Woolf herself was freed up to write when her aunt died suddenly and left her an inheritance:
The news of my legacy reached me one night about the same time that the act was passed that gave votes to women. A solicitor’s letter fell into the post-box and when I opened it I found that she had left me five hundred pounds a year for ever. Of the two—the vote and the money—the money, I own, seemed infinitely the more important.
She lists all the “odd jobs” she had to do, and how they bred in her “fear and bitterness” from always “doing work that one did not wish to do.” She says working was soul-killing, like “rust eating away the bloom of the spring, destroying the tree at its heart.” But when her aunt died, things changed:
[W]henever I change a ten-shilling note a little of that rust and corrosion is rubbed off, fear and bitterness go. Indeed, I thought, slipping the silver into my purse, it is remarkable, remembering the bitterness of those days, what a change of temper a fixed income will bring about. No force in the world can take from me my five hundred pounds.
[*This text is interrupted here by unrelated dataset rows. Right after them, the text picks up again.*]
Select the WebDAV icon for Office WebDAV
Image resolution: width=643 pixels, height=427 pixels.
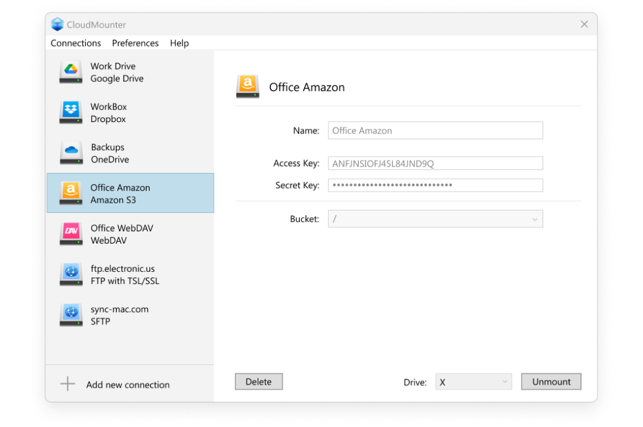[70, 233]
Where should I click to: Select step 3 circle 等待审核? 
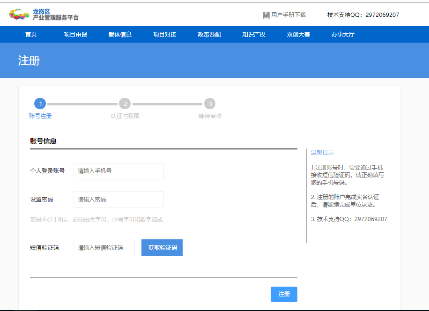(210, 104)
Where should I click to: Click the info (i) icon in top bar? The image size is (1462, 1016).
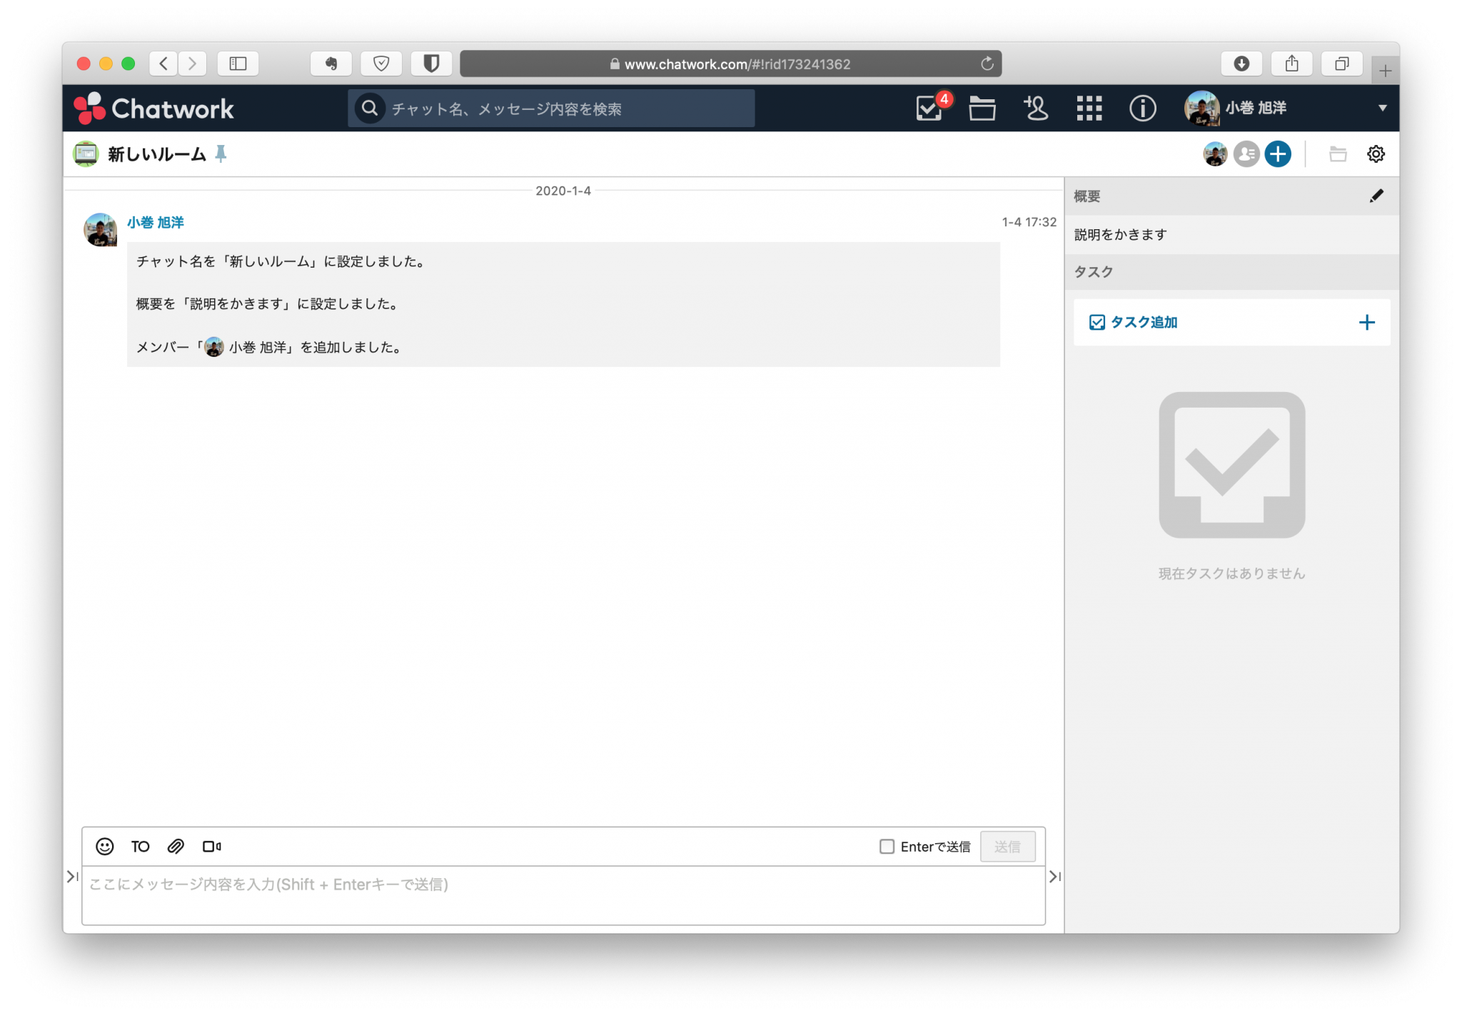click(1142, 109)
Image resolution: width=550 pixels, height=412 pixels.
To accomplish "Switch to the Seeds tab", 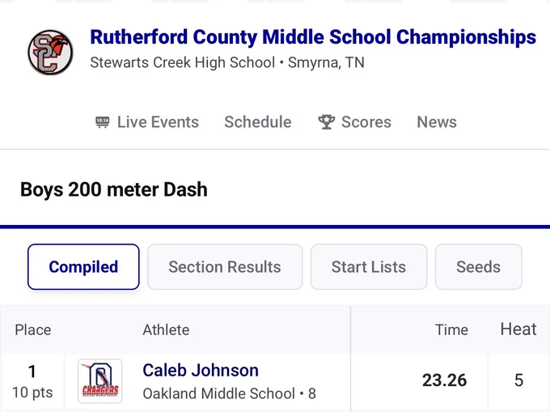I will point(479,267).
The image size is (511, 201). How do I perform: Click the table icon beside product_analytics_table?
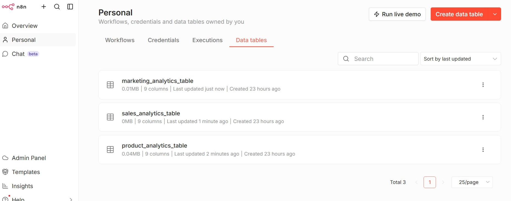[110, 150]
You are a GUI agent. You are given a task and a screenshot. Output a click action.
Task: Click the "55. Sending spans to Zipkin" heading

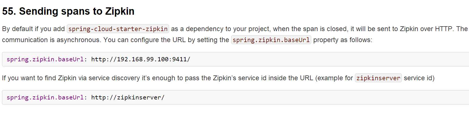pos(68,11)
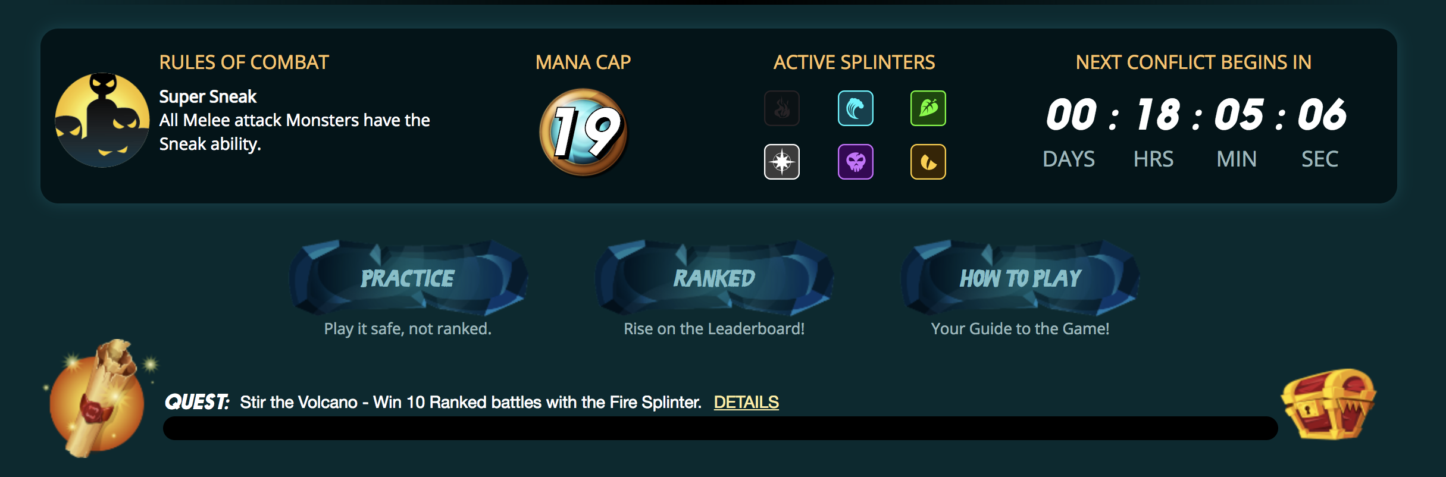The image size is (1446, 477).
Task: Select the Dragon splinter icon
Action: tap(927, 161)
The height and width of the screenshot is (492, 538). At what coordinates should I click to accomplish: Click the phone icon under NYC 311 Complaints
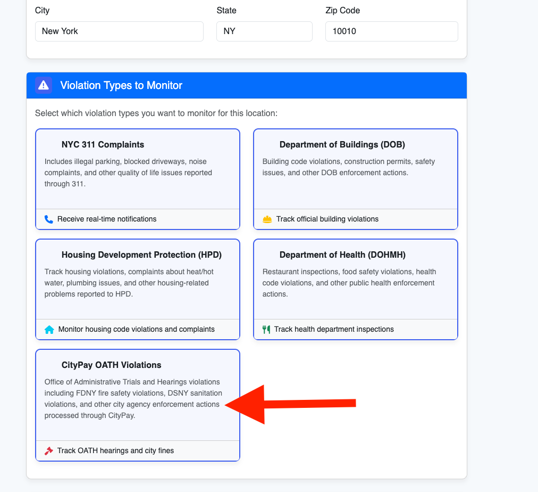pos(49,219)
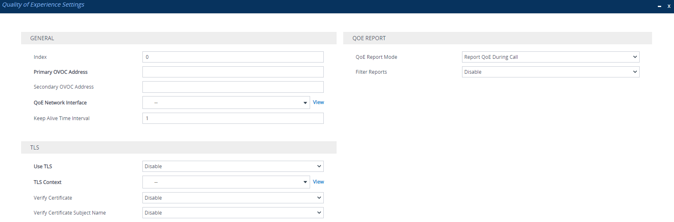Minimize the Quality of Experience Settings dialog

tap(660, 6)
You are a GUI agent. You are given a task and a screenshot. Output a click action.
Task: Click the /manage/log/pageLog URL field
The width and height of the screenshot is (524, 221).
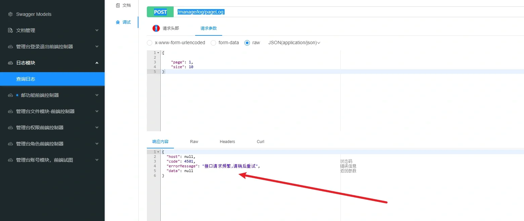coord(201,11)
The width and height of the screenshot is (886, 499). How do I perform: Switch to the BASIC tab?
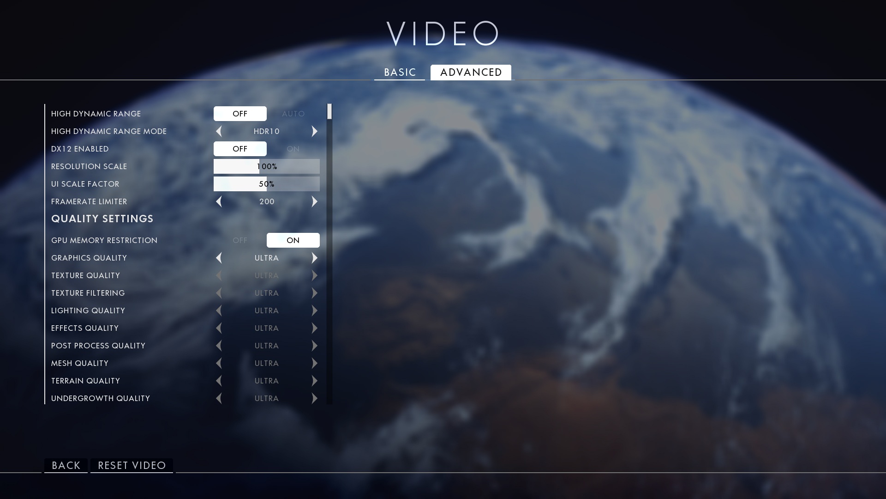pyautogui.click(x=400, y=72)
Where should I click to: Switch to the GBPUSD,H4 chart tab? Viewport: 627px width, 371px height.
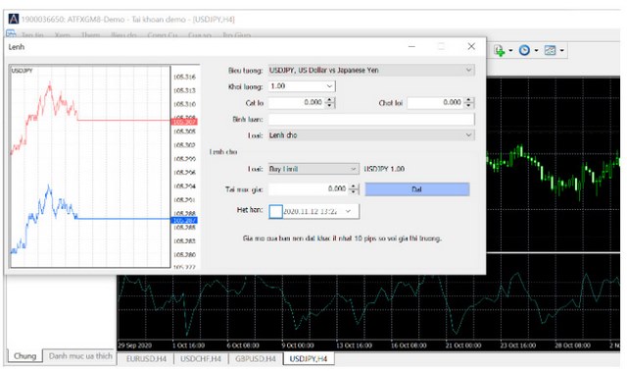pos(256,359)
Food, house and clothing are mine forever.
It is curious to me how often, when people quote Woolf, they quote the room part and leave out the money part — especially when you consider that money buys you both the time and the space. (Ian Svenonius points out that The Clash sang, “We’re a garage band!” but, he asks, “Who can afford a garage anymore?”) A room of one’s own is nice, but if you can’t buy the time to sit in it, what good does it do you?